[chuck-users] performing with laptops
signal.automatique at gmail.com
Tue Apr 14 23:59:59 EDT 2009
To add to Andrew's points (that I agree with); you won't need a DI if you
would get a soundcard that supports balanced output. The main task of a DI
box is to convert a unbalanced signal to a balanced on. Another factor is
that laptop build in soundcards are made to be cheap and small. They do a
decent job with system beeps and playing mp3's on the build in speakers but
they aren't meant for presenting your detailed, lovingly crafted sounds and
music over a multi Kilowatt PA system toa attentive audience, and how could
If you have a budget I'd go with a soundcard from a reputable brand
featuring balanced outputs, preferably one that can use it's own power
suply. If you do that humm will be a thing of the past (unless something,
somewhere goes very wrong).

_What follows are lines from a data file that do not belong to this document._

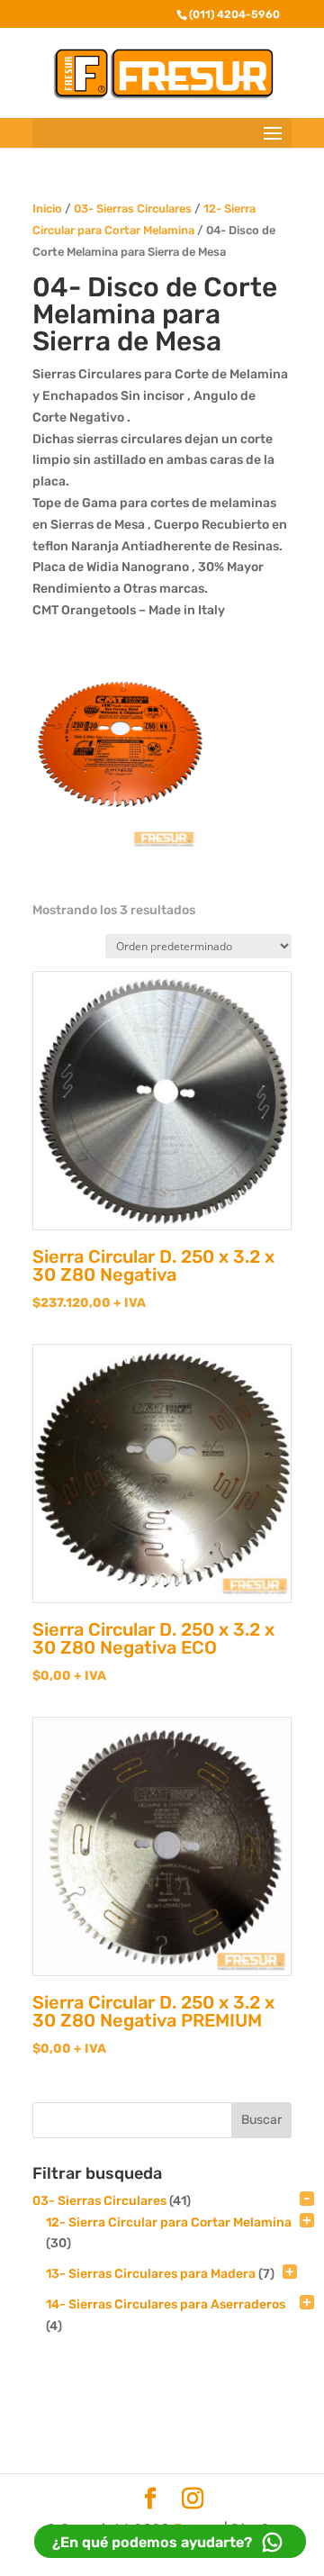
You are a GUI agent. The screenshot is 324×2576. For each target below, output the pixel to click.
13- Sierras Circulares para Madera (151, 2273)
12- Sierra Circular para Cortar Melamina (169, 2222)
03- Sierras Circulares (133, 208)
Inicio (47, 208)
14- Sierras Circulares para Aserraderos (165, 2304)
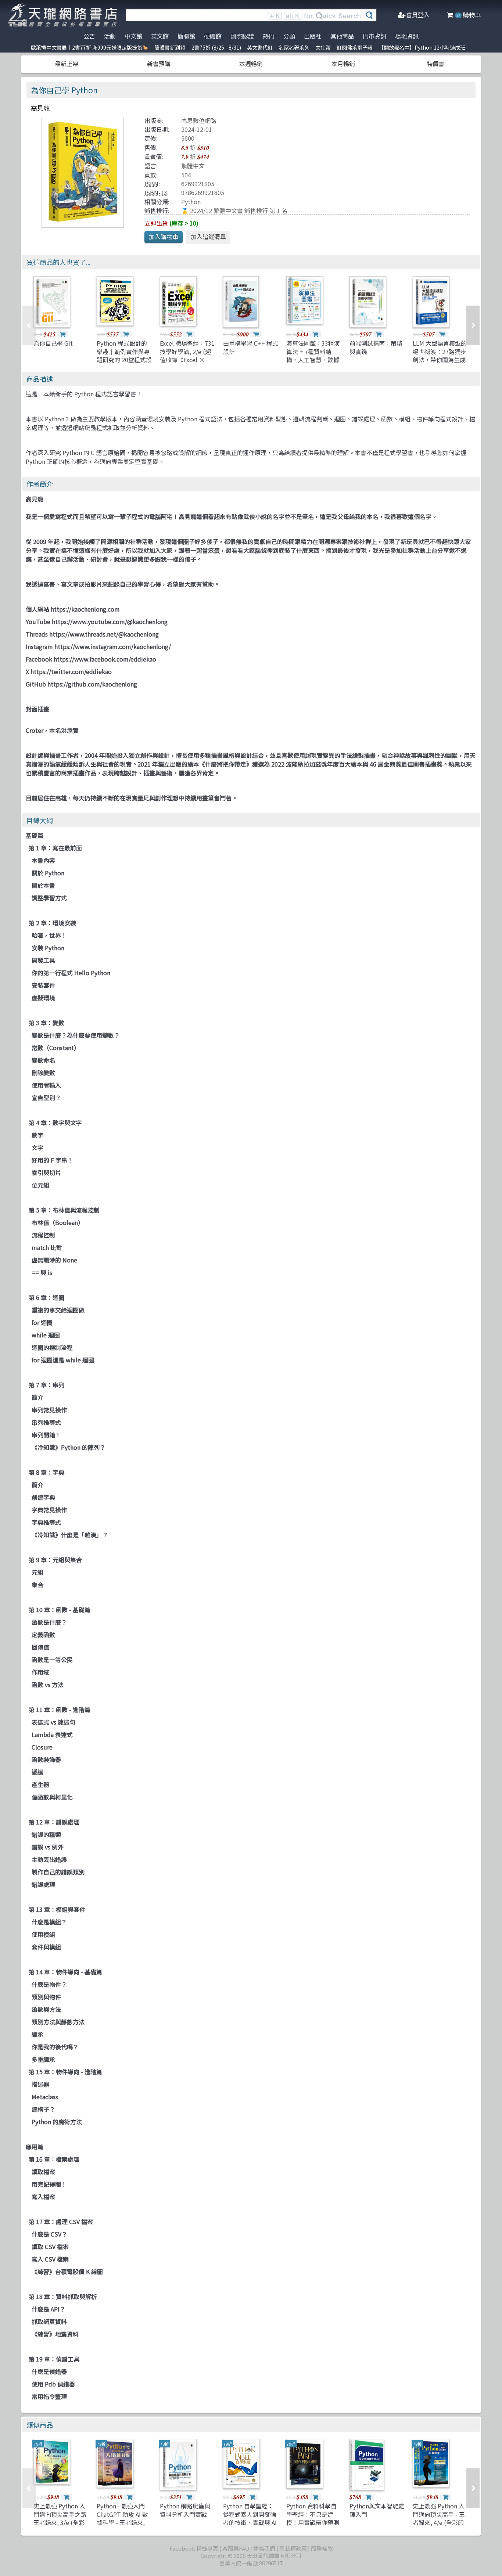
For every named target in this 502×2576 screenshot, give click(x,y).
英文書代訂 (260, 47)
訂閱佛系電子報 (355, 47)
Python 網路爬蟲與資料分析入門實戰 (185, 2509)
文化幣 (323, 47)
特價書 (435, 63)
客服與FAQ (235, 2548)
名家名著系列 (294, 47)
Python (191, 201)
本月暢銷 (343, 63)
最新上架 (66, 63)
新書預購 (159, 63)
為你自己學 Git (53, 343)
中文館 (133, 36)
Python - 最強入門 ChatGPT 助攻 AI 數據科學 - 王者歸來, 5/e (122, 2518)
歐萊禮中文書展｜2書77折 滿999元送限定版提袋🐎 (89, 47)
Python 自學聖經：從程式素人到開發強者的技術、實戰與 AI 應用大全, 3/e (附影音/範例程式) (250, 2522)
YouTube (38, 621)
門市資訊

In that case you'll likely have multiple outputs
that you could mix on a hardware mixer; some people find that more direct
and convenient and it will give you a chance to cut the sound in the envent
of a system crash.
If there is no budget use a pair of DI boxes over a "Y" cable to the build
in card and lift the ground of your laptop adapter (if it has one, some
brands like Apple don't). Ground-lifting plugs cost less than a burger and
more profesional clubs should have DI boxes. It won't sound as good but at
least that strategy should make sure there is no humm either.
Hope that helps,
2009/4/14 Andrew C. Smith <acsmith at willamette.edu>
> I just did a couple of laptop performances, and having two DI boxes on
> hand is extremely helpful. You can either use a Firewire interface or
> a Y-plug from your headphone jack, but the DI box is important because
> the snake that runs to the front of the stage is usually balanced XLR
> only. I carry my own two DI boxes, because I want them to be
> identical and sometimes the venue only has one box.